The most direct route to a prediction model is a designed experiment.^{2} The analysis following a designed experiment normally leads to an equation with the dependent variable on the left and the independent variables on the right.^{3}
The equation is the form of the prediction model. To generate predictions, simply substitute values for the independent variables and see what comes out of the equation for the dependent variable.
The result will be a prediction in the broadest sense if the values for the independent variables reflect settings at which the process has not been run in the past. If the past settings have not proven adequate, don't be surprised if improvement occurs beyond them.
Taking it for a test drive
Before acting on these predictions, however, the Six Sigma practitioner should test drive the model to see how well it generalizes. Some prediction models work well when restricted to the values for the independent variables included in the designed experiment but fail miserably otherwise.
A model of this character is too restrictive to be practical. A model with generality can accept values somewhat outside the settings of the designed experiment and predict with reasonable accuracy.^{4} Models of this character point to the largest number of options for improving the process.^{5}
The best way to test drive a prediction model is to run the process at settings other than those of the original experiment and compare the results with what the model predicts should happen. When the predicted and actual results agree throughout many repeated attempts of this nature, we can conclude the prediction model generalizes well.
When time or resources don't favor additional runs of the process for testing, the next best method to test drive the prediction model is with the data from the original designed experiment. This technique is implemented by using datasplitting techniques.
In data splitting, some portion of the data from the designed experiment is set aside. The model is built on the remaining portion of the data. Once available, the model is used to predict the outcomes for the portion set aside. Again, the sign of generality is the agreement of the predicted results with the actual ones.
This approach comes at a cost. When written as an equation, the keys to the prediction model are the coefficientsthe values we multiply by the values of the independent variables to come up with a prediction. The less data available to build the model, the less certain we are about the precise values of the coefficients. Depending on the particular application we are involved with, however, the cost might be minimal.
How much is enough?
When considering data splitting, the natural question is how much data to set aside. The answer partly depends on how the outputs of the process vary under changing conditions. It also depends on the type of prediction model we are trying to fit.^{6}
As a useful introduction to the concept of data splitting, we will concentrate on the "one point at a time" deletion method.^{7} In this method, we start with a data set consisting of n available observations.
Suppose we have built a prediction model using all n observations, and we want to see if it generalizes well. We start by setting aside the first observation and estimating a prediction model based on observations 2 to n. Then we use the model to predict the value of the dependent variable we measured at observation one.

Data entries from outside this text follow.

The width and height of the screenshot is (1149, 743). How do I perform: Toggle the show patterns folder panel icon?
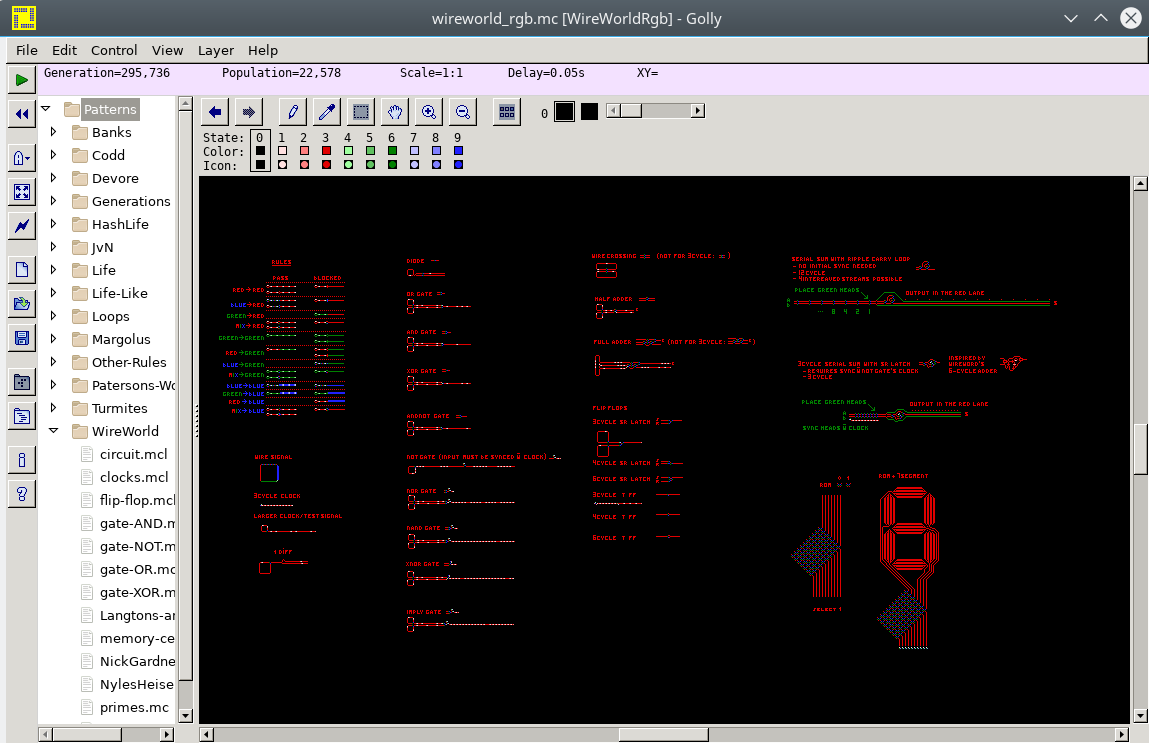(21, 382)
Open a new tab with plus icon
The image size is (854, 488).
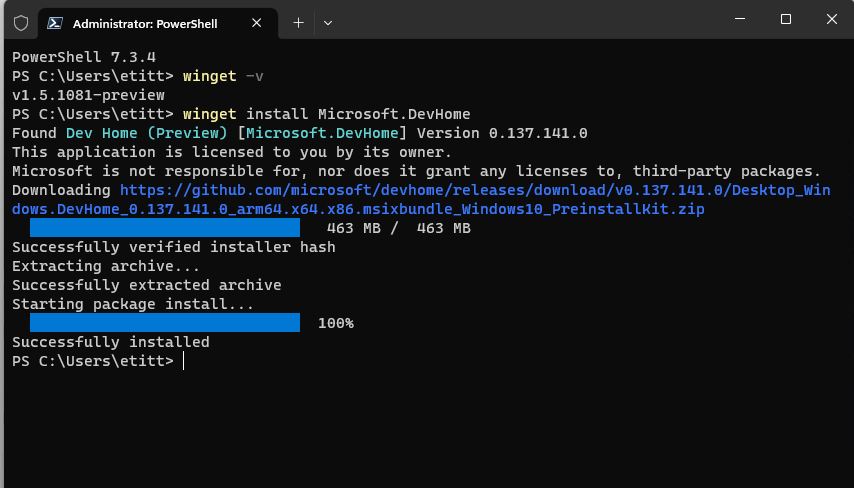pos(298,23)
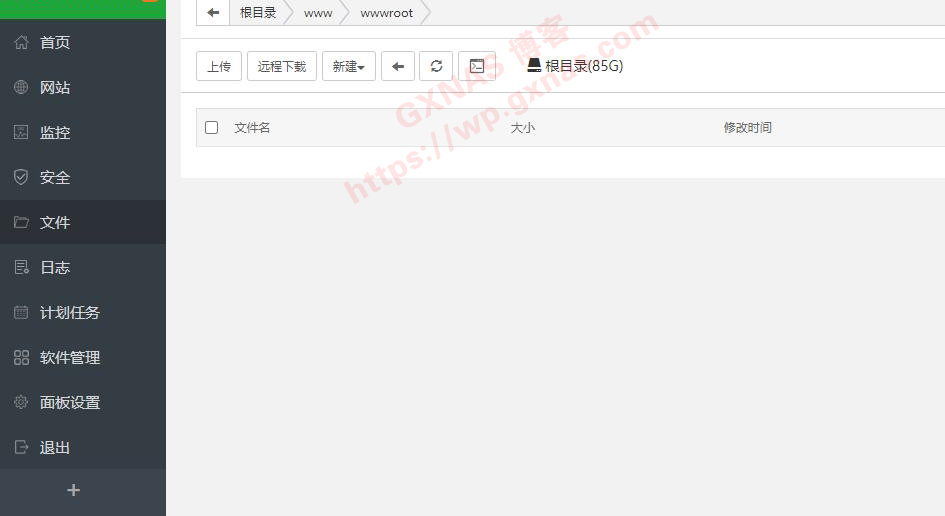Click the 远程下载 button

point(282,66)
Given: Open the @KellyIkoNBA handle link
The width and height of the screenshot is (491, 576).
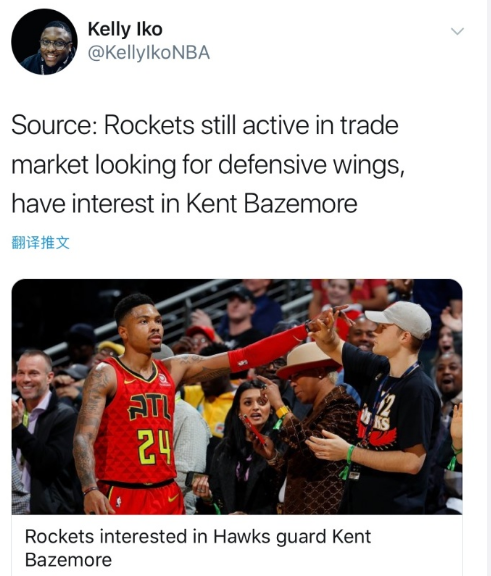Looking at the screenshot, I should (149, 53).
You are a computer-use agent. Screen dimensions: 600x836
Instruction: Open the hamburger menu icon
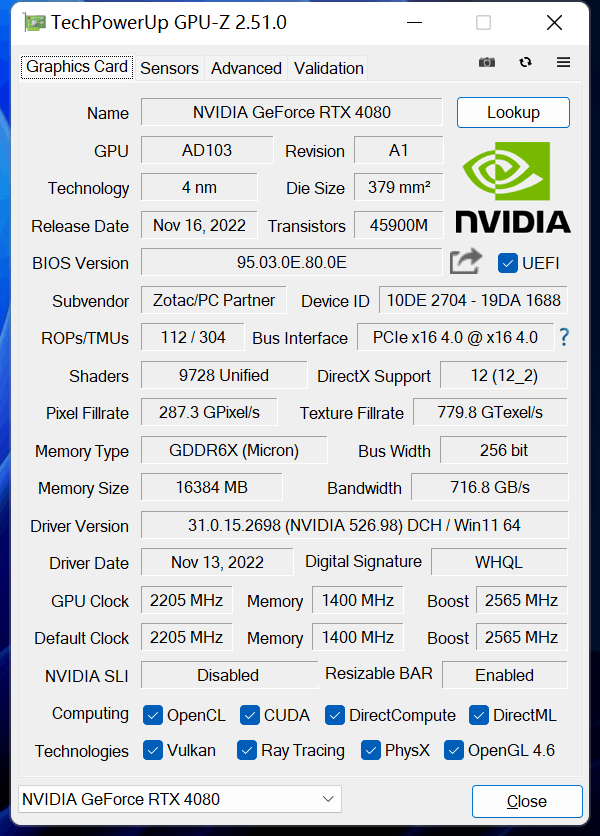point(563,62)
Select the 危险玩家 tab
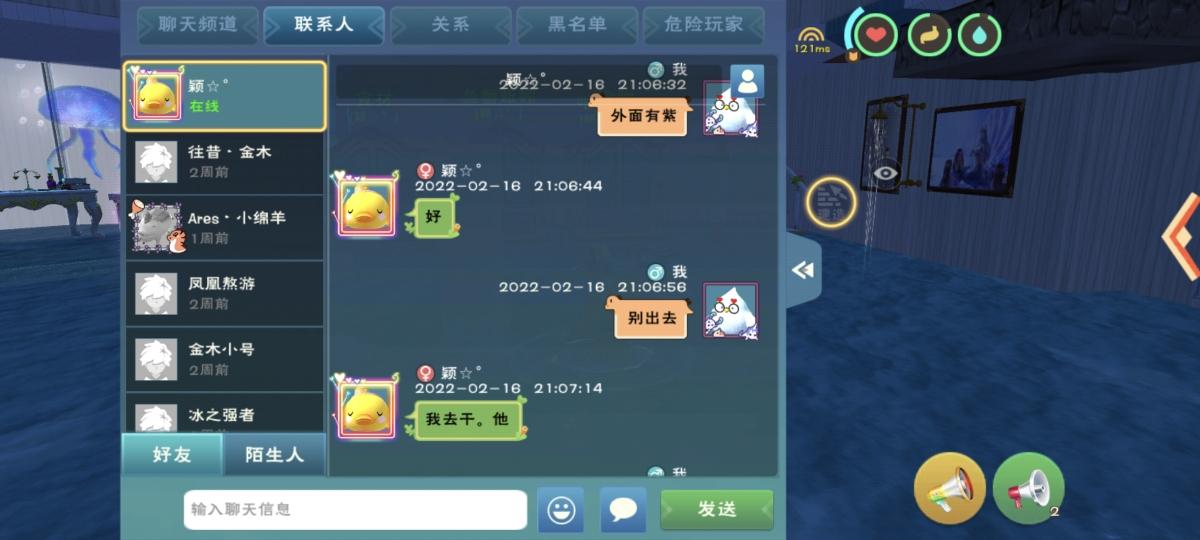The image size is (1200, 540). (703, 25)
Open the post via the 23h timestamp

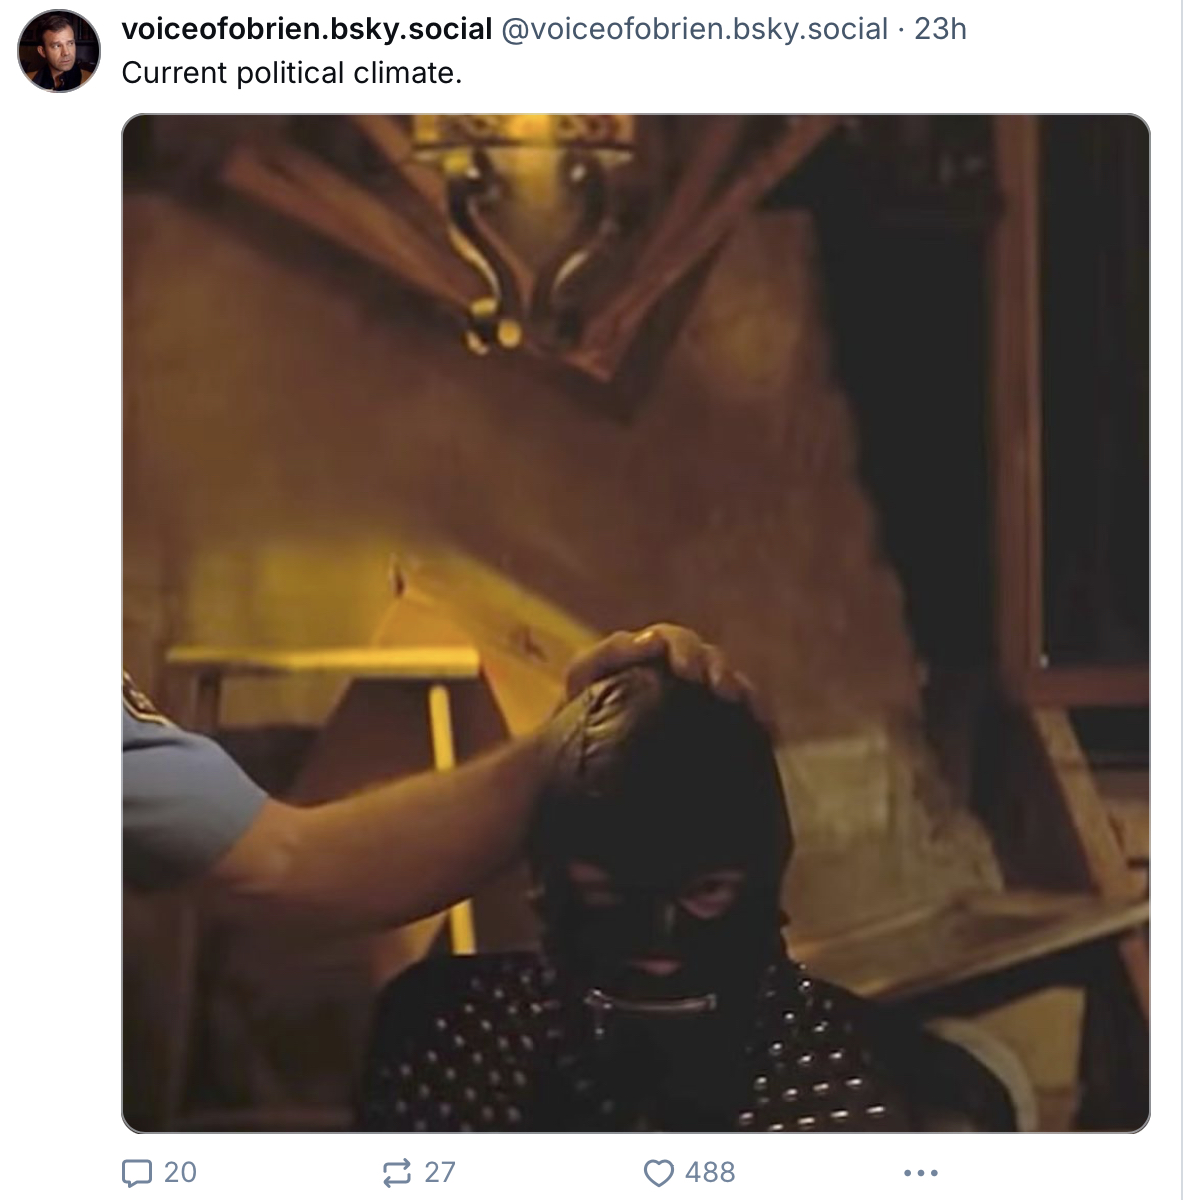point(940,29)
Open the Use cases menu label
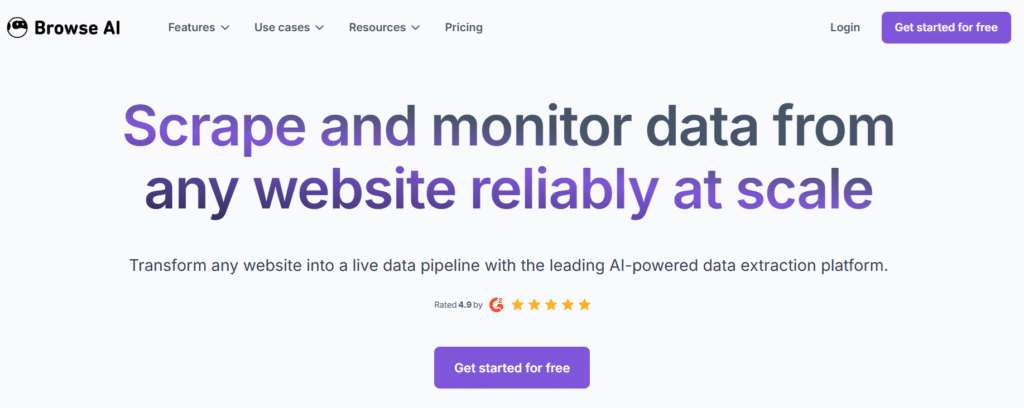 281,28
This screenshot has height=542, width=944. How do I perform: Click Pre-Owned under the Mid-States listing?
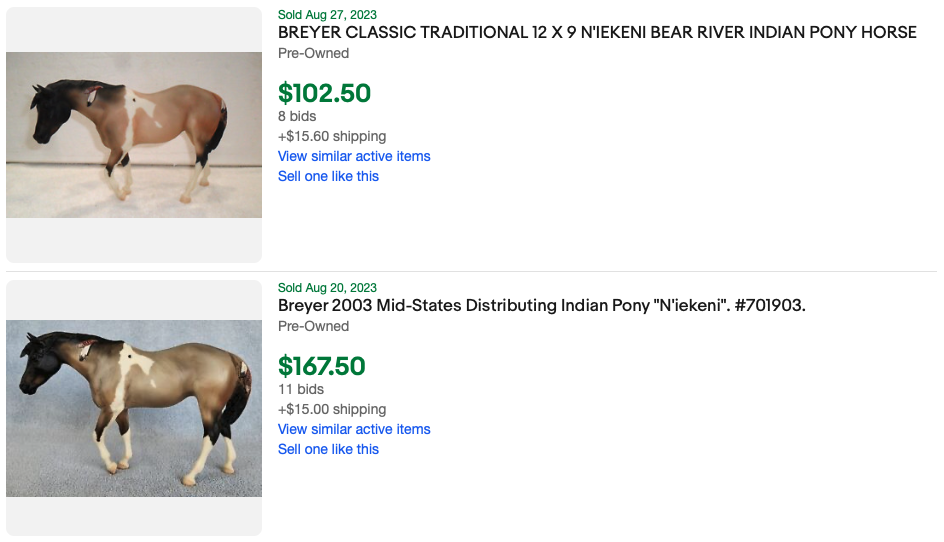coord(314,326)
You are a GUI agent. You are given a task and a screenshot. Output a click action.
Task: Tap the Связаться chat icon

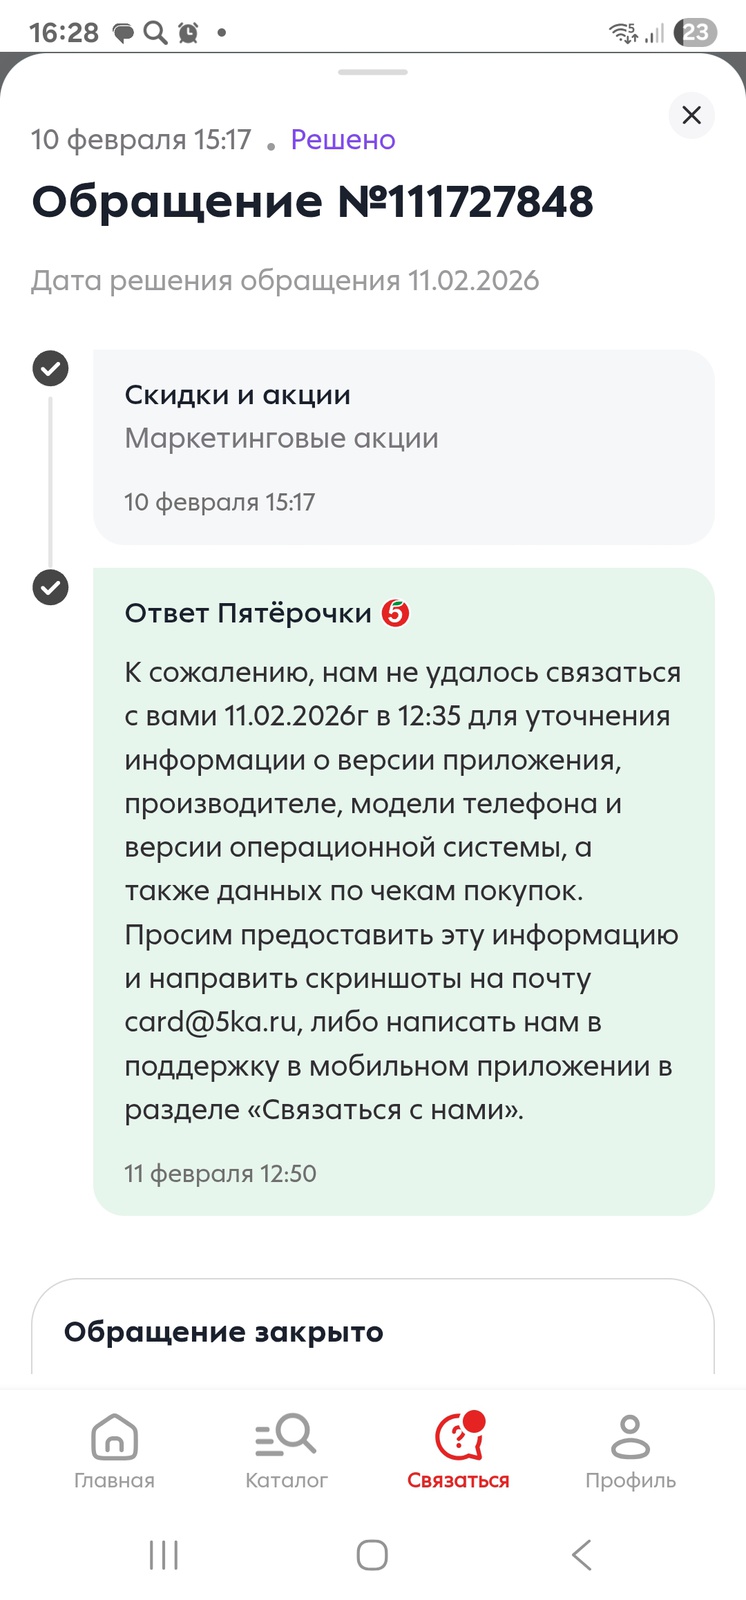click(459, 1439)
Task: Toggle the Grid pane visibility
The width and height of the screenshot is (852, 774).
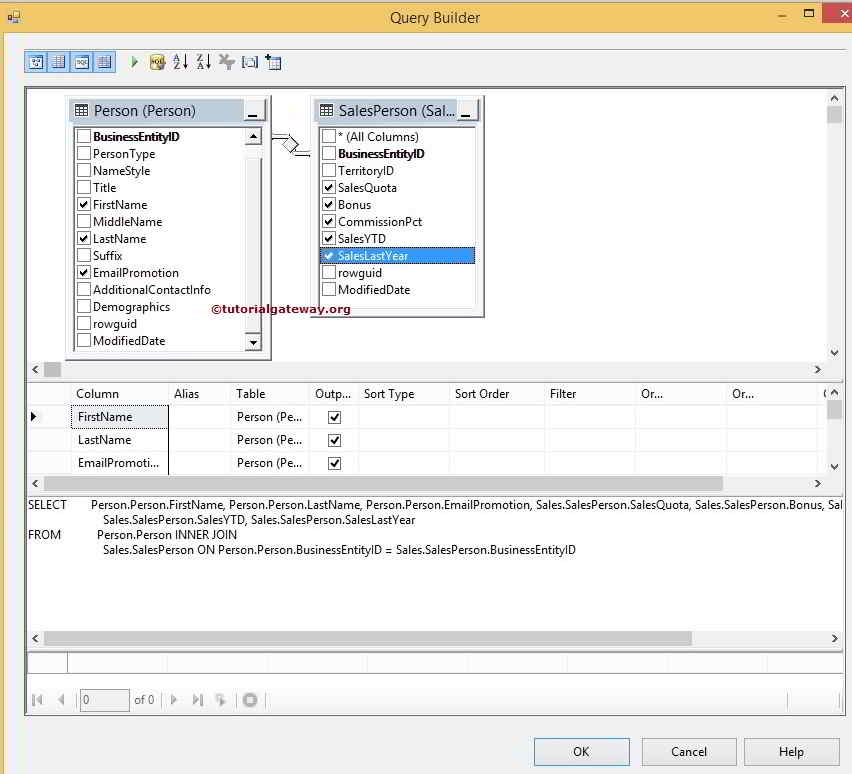Action: point(59,61)
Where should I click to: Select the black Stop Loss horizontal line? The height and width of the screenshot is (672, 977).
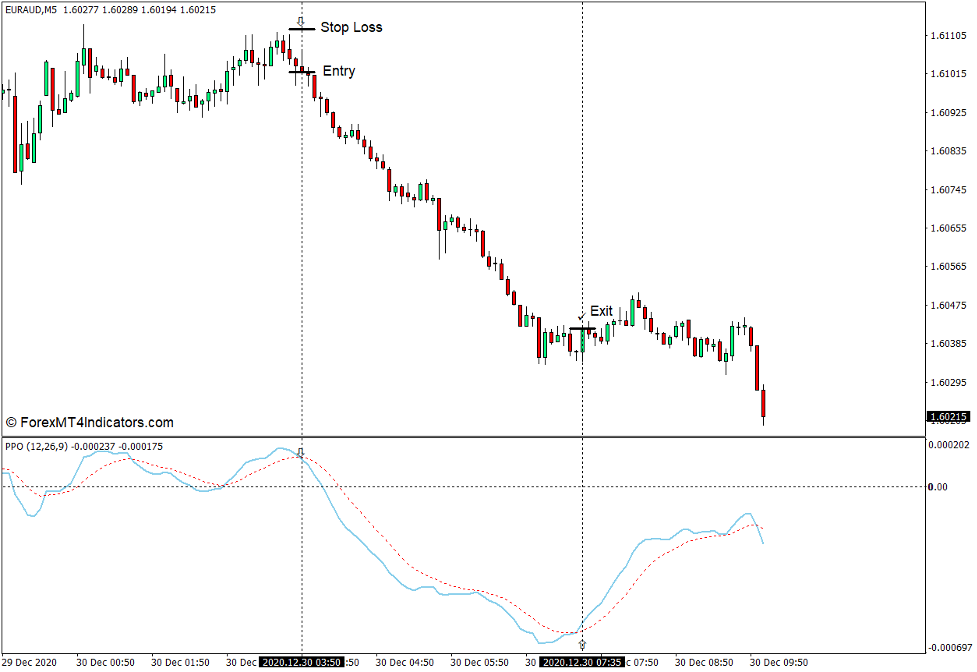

After this is done, we resume the process by bringing observation one back in, setting aside observation two, and repeating as before. We continue until all the observations have been set aside. In the process, we will have constructed n possible prediction models each based on n1 observations. As a result, we have a prediction for each of the dependent variables observed in our data set.
Confidence interval
Associated with all the predicted values is a confidence interval. A confidence interval spans the entire range of values that, based on the available data, can be considered reasonable predictions for a given observation. The statistical formulas for these intervals incorporate how much uncertainty we are willing to tolerate in the prediction. Increased certainty comes at the price of a wider intervalthe range of values we are forced to consider for reasonable increases.
A simple test for generality is to check the confidence interval for the predicted value of each observation in our data set. A minimum condition for generality is for the confidence interval to include the actual value we observed in the designed experiment. The more observations for which this fails to be true, the more evidence we have against generality.
To illustrate this check, consider the data set in Table 1.^{8} Suppose our process involves metal forming, and the amount of a key trace element affects the strength of the finished product. We set up a simple designed experiment consisting of 36 batches with varying amounts of the trace element.^{9} We sample each batch and measure how much force is required to break the metal. The amount of the trace element is the independent variable X. The breaking force is the dependent variable Y.
We would like to build a model that predicts the breaking strength as a function of how much of the trace element we use. Possessing such a model enables us to better tailor the metal forming process to individual customer requirements for the finished product.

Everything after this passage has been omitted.